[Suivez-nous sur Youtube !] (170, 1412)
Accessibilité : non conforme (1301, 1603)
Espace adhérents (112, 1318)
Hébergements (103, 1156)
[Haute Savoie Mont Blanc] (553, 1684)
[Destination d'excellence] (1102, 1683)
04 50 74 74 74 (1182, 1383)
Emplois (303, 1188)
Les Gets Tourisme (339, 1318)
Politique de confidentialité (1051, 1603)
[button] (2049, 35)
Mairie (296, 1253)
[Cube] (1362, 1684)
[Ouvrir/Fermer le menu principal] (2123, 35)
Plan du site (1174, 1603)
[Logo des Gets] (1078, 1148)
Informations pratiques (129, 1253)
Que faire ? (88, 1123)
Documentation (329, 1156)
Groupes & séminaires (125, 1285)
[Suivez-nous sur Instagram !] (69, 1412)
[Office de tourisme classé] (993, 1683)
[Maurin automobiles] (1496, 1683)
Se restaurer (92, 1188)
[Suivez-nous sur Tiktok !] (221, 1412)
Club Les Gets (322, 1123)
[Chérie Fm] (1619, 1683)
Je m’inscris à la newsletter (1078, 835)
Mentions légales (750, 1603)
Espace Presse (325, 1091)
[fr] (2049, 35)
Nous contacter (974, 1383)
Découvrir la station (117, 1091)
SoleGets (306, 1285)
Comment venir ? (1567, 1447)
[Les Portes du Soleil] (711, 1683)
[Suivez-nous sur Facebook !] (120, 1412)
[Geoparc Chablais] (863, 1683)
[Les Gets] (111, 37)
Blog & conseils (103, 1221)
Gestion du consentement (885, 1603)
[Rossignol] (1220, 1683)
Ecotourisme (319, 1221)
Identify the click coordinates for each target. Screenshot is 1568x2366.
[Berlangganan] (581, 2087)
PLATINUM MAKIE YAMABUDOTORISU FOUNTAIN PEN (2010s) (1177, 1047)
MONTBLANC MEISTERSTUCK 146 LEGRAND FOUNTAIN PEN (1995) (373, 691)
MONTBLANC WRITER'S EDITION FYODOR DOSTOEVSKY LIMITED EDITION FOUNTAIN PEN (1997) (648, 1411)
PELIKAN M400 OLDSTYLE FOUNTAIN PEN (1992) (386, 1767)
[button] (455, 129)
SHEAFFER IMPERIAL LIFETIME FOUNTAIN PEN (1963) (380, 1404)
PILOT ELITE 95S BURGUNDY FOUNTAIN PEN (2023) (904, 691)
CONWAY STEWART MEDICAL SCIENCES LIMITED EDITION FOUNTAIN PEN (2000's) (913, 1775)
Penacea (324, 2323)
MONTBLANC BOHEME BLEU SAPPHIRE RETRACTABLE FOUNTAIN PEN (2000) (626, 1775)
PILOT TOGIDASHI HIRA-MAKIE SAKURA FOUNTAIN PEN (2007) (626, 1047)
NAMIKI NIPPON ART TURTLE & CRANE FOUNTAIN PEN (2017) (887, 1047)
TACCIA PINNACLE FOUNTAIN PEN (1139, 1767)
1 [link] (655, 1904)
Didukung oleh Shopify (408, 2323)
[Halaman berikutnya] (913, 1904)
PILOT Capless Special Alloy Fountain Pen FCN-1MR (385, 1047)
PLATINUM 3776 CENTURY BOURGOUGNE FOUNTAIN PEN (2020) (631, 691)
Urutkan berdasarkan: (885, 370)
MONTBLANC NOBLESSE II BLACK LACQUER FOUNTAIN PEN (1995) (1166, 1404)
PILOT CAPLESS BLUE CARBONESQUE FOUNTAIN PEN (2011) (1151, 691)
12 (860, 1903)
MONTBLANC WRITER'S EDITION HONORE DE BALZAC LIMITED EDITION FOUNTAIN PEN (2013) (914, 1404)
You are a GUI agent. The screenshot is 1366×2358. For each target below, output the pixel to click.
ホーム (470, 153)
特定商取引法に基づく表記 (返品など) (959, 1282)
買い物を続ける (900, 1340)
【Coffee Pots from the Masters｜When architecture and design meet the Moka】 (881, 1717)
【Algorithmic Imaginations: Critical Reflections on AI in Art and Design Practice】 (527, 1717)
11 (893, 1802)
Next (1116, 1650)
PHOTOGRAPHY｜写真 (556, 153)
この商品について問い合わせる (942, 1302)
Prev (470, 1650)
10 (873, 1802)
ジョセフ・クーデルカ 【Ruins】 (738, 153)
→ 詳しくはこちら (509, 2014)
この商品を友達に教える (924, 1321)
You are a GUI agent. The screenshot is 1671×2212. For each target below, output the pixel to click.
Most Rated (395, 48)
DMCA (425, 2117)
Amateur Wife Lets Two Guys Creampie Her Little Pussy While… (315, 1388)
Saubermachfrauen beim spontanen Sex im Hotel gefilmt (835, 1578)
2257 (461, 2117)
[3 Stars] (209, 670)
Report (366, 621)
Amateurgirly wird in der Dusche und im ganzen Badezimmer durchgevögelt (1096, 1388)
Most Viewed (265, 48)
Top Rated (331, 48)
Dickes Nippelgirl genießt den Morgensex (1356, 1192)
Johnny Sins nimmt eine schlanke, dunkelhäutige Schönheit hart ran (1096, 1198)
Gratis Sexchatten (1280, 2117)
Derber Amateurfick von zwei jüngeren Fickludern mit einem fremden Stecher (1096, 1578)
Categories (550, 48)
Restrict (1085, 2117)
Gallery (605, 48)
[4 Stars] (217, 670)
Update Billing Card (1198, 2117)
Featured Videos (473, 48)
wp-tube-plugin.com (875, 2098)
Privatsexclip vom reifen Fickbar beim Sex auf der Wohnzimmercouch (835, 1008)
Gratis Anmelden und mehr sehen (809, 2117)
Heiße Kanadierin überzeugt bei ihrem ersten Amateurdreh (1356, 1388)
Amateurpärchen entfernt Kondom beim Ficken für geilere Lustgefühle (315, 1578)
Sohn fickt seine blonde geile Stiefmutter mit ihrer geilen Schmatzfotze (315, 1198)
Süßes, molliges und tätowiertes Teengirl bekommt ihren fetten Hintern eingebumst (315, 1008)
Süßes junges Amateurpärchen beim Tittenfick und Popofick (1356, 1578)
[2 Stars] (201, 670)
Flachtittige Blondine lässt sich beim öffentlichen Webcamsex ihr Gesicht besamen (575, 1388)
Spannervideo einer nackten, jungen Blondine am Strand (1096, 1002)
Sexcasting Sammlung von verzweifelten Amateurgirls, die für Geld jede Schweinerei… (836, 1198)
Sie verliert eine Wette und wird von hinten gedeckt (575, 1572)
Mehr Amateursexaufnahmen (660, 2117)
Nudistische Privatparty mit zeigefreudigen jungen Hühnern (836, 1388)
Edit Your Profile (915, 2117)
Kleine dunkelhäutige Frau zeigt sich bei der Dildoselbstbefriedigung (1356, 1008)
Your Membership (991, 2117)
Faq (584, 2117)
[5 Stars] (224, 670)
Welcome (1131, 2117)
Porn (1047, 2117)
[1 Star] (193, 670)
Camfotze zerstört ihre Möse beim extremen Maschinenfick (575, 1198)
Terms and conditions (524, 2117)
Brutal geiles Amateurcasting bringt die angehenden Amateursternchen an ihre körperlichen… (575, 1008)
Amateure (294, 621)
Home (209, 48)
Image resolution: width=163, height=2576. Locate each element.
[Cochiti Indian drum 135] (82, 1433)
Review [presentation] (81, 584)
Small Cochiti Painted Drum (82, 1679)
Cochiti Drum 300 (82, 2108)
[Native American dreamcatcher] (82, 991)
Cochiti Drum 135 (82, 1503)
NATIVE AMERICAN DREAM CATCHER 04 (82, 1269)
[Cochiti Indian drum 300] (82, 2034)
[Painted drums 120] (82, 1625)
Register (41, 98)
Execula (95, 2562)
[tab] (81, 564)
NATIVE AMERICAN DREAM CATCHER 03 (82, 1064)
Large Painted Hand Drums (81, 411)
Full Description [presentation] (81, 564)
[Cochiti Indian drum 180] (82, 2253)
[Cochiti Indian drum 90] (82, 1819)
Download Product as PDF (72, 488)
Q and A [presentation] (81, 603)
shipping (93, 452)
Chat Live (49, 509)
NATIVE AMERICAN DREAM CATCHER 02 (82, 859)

====

EXERCISE AIM ▸ Everything starting at the line containing "Gestion du consentement (885, 1603)" and ending at the line containing "この商品を友達に教える (924, 1321)" in the records above should be repeated exactly, and only that.

REPLY ▸
Gestion du consentement (885, 1603)
[Rossignol] (1220, 1683)
Ecotourisme (319, 1221)
Identify the click coordinates for each target. Screenshot is 1568x2366.
[Berlangganan] (581, 2087)
PLATINUM MAKIE YAMABUDOTORISU FOUNTAIN PEN (2010s) (1177, 1047)
MONTBLANC MEISTERSTUCK 146 LEGRAND FOUNTAIN PEN (1995) (373, 691)
MONTBLANC WRITER'S EDITION FYODOR DOSTOEVSKY LIMITED EDITION FOUNTAIN PEN (1997) (648, 1411)
PELIKAN M400 OLDSTYLE FOUNTAIN PEN (1992) (386, 1767)
[button] (455, 129)
SHEAFFER IMPERIAL LIFETIME FOUNTAIN PEN (1963) (380, 1404)
PILOT ELITE 95S BURGUNDY FOUNTAIN PEN (2023) (904, 691)
CONWAY STEWART MEDICAL SCIENCES LIMITED EDITION FOUNTAIN PEN (2000's) (913, 1775)
Penacea (324, 2323)
MONTBLANC BOHEME BLEU SAPPHIRE RETRACTABLE FOUNTAIN PEN (2000) (626, 1775)
PILOT TOGIDASHI HIRA-MAKIE SAKURA FOUNTAIN PEN (2007) (626, 1047)
NAMIKI NIPPON ART TURTLE & CRANE FOUNTAIN PEN (2017) (887, 1047)
TACCIA PINNACLE FOUNTAIN PEN (1139, 1767)
1 [link] (655, 1904)
Didukung oleh Shopify (408, 2323)
[Halaman berikutnya] (913, 1904)
PILOT Capless Special Alloy Fountain Pen FCN-1MR (385, 1047)
PLATINUM 3776 CENTURY BOURGOUGNE FOUNTAIN PEN (2020) (631, 691)
Urutkan berdasarkan: (885, 370)
MONTBLANC NOBLESSE II BLACK LACQUER FOUNTAIN PEN (1995) (1166, 1404)
PILOT CAPLESS BLUE CARBONESQUE FOUNTAIN PEN (2011) (1151, 691)
12 (860, 1903)
MONTBLANC WRITER'S EDITION HONORE DE BALZAC LIMITED EDITION FOUNTAIN PEN (2013) (914, 1404)
You are a GUI agent. The screenshot is 1366×2358. For each target below, output the pixel to click.
ホーム (470, 153)
特定商取引法に基づく表記 (返品など) (959, 1282)
買い物を続ける (900, 1340)
【Coffee Pots from the Masters｜When architecture and design meet the Moka】 (881, 1717)
【Algorithmic Imaginations: Critical Reflections on AI in Art and Design Practice】 (527, 1717)
11 (893, 1802)
Next (1116, 1650)
PHOTOGRAPHY｜写真 (556, 153)
この商品について問い合わせる (942, 1302)
Prev (470, 1650)
10 (873, 1802)
ジョセフ・クーデルカ 【Ruins】 (738, 153)
→ 詳しくはこちら (509, 2014)
この商品を友達に教える (924, 1321)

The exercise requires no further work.